Gelbe Dungfliege

Gelbe Dungfliege mit Regenbogen-Effekt in den Augen

Die Gelbe Dungfliege (Scathophaga stercoraria), manchmal auch als Gemeine Dungfliege bezeichnet, ist eine der bekanntesten und am weitesten verbreiteten Arten innerhalb der Familie der Dungfliegen (Scathophagidae) in Mitteleuropa.

Systematik und Einordnung

  • Klasse: Insekten (Insecta)
  • Ordnung: Zweiflügler (Diptera)
  • Unterordnung: Fliegen (Brachycera)
  • Familie: Dungfliegen (Scathophagidae)
  • Gattung: Scathophaga
  • Art: Gelbe Dungfliege (Scathophaga stercoraria)

Morphologische Merkmale

Imago (Fliege)

  • Körperlänge: 7 bis 11 mm.
  • Geschlechtsdimorphismus:
    • Männchen: Auffällig gelb-orange bis golden gefärbt und dicht pelzig behaart. Die Beine tragen ebenfalls lange, gelbliche Borsten.
    • Weibchen: Etwas kleiner und unauffälliger; die Färbung ist dunkler, meist olivgrau bis gelblich-grün, mit spärlicherer Behaarung.
  • Kopf und Augen: Große, dunkle Facettenaugen (bei starkem, gerichtetem Licht tritt durch Lichtbrechung an den Ommatidien oft ein irisierender Regenbogeneffekt auf). Das Gesicht weist helle Borsten und ausgeprägte Makrochaeten (Kopfborsten) auf.
  • Flügel: Transparent mit einer leichten gelblich-braunen Tönung, die Äderung ist gut sichtbar.

Lebensraum und Phänologie

Habitat

Die Art ist stark an Weideland, Viehhaltung (insbesondere Rinder-, Pferde- und Schafweiden) sowie an dungreiche Wiesen und Waldränder gebunden.

Flugzeit

Die Flugzeit reicht vom frühen Frühjahr bis in den späten Herbst (meist April bis Oktober). Die Art bringt in Mitteleuropa mehrere Generationen pro Jahr hervor (multivoltin).

Ökologie und Lebensweise

Ernährung

Die Gelbe Dungfliege zeigt im Laufe ihres Lebenszyklus unterschiedliche Ernährungsweisen:

  • Imagines (Räuberisch & Nektarfresser): Entgegen ihrem Namen ernähren sich ausgewachsene Fliegen primär räuberisch von anderen kleineren Insekten (z. B. Mücken, Weidefliegen), die sie im Flug oder auf der Vegetation erbeuten und aussaugen. Ergänzend nehmen sie Nektar und Pflanzensäfte als Energielieferant auf.
  • Larven (Koprophag): Die Maden entwickeln sich ausschließlich in frischem Dungkuchen (bevorzugt Rinderdung), wo sie sich von organischen Bestandteilen und den Larven anderer Dunginsekten ernähren.

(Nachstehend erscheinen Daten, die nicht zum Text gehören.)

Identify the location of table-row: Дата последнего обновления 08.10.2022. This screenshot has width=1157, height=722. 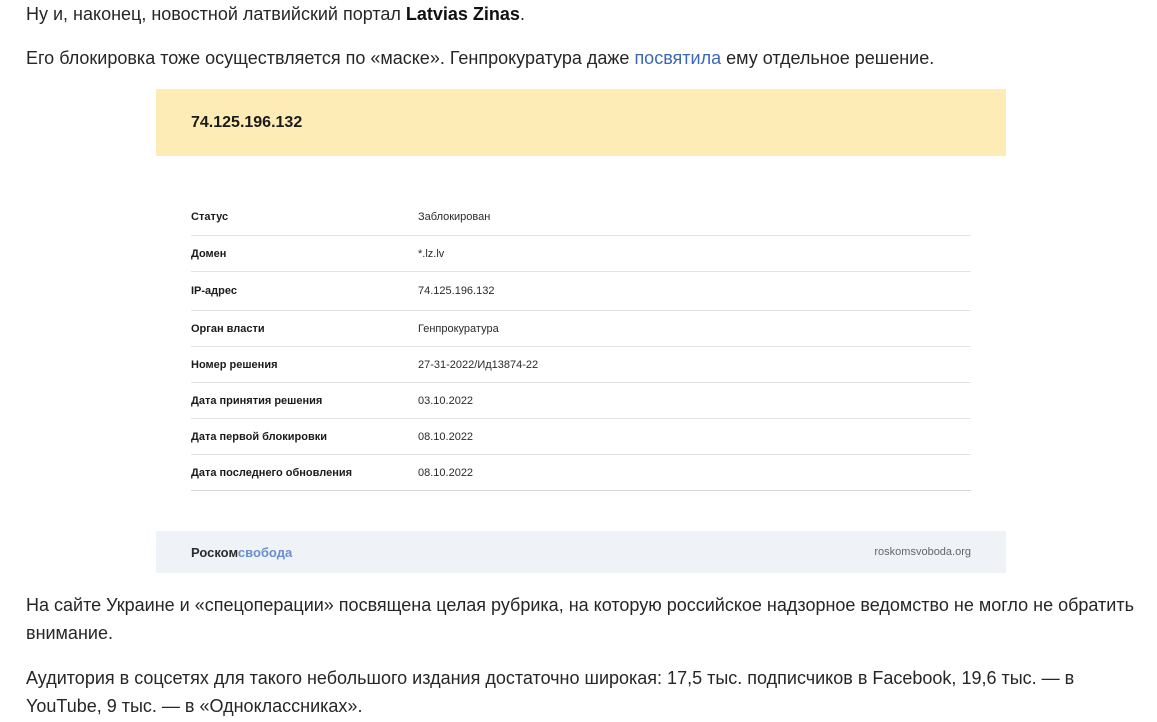
(581, 472).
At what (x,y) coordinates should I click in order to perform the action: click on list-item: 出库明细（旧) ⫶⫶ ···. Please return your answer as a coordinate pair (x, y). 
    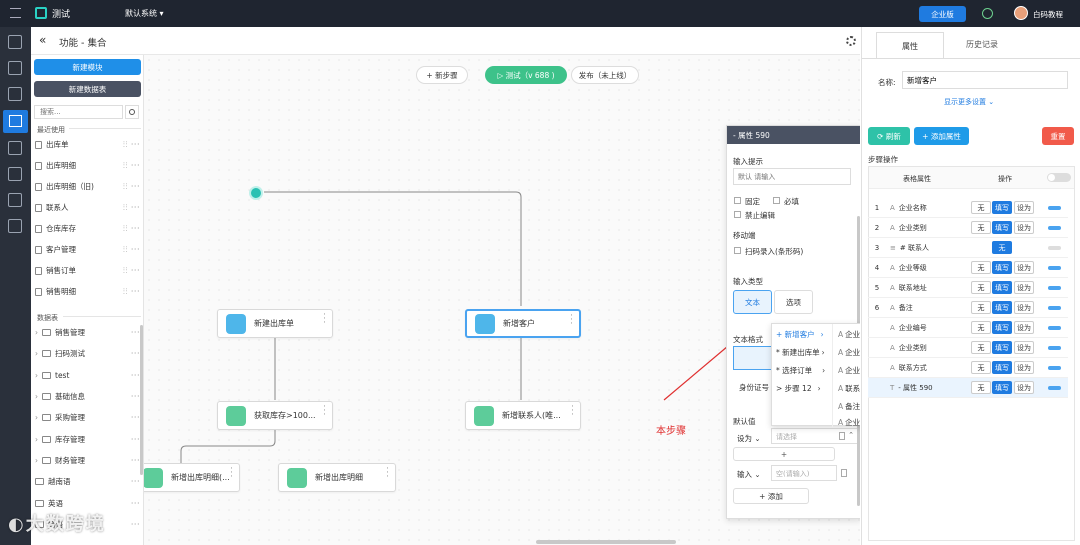
    Looking at the image, I should click on (88, 186).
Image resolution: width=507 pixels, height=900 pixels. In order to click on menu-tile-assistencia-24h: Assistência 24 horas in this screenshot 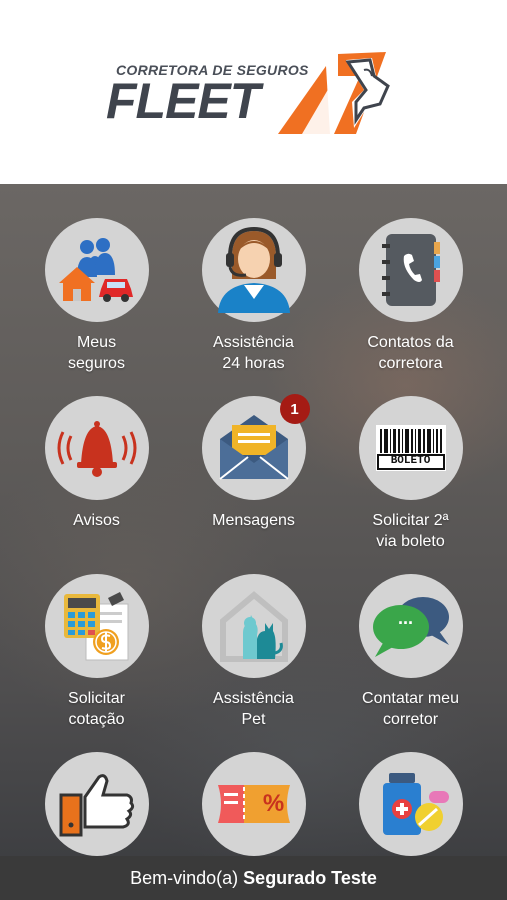, I will do `click(254, 296)`.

Fortpflanzung und Eiablage

  • Paarungsverhalten: Männchen versammeln sich in großer Zahl auf frischem Rinderdung, um auf eintreffende Weibchen zu warten. Die Konkurrenz unter den Männchen ist hoch; es kommt regelmäßig zu intensiven Rivalenkämpfen.
  • Eiablage: Die Eier besitzen zwei charakteristische, flügelartige Fortsätze (Tracheenfortsätze). Diese verhindern, dass das Ei in der flüssigen Kotmasse versinkt, und stellen die Sauerstoffversorgung der Larve sicher.

Ökologische Bedeutung

Die Gelbe Dungfliege ist ein essenzieller Bestandteil des Weideökosystems:

  • Dungabbau: Die Larven tragen maßgeblich zur Zersetzung von Weidedung bei und Beschleunigen die Nährstoffrückführung in den Boden.
  • Populationskontrolle: Als Räuber regulieren die adulten Fliegen die Populationen anderer Fliegenarten auf Viehweiden.
  • Indikator für Tierarzneimittel: Die Art reagiert empfindlich auf Rückstände von Antiparasitika (z. B. Ivermectin) im Dung, weshalb sie häufig als Testorganismus zur Untersuchung der Umweltverträglichkeit von Veterinärmedizin eingesetzt wird.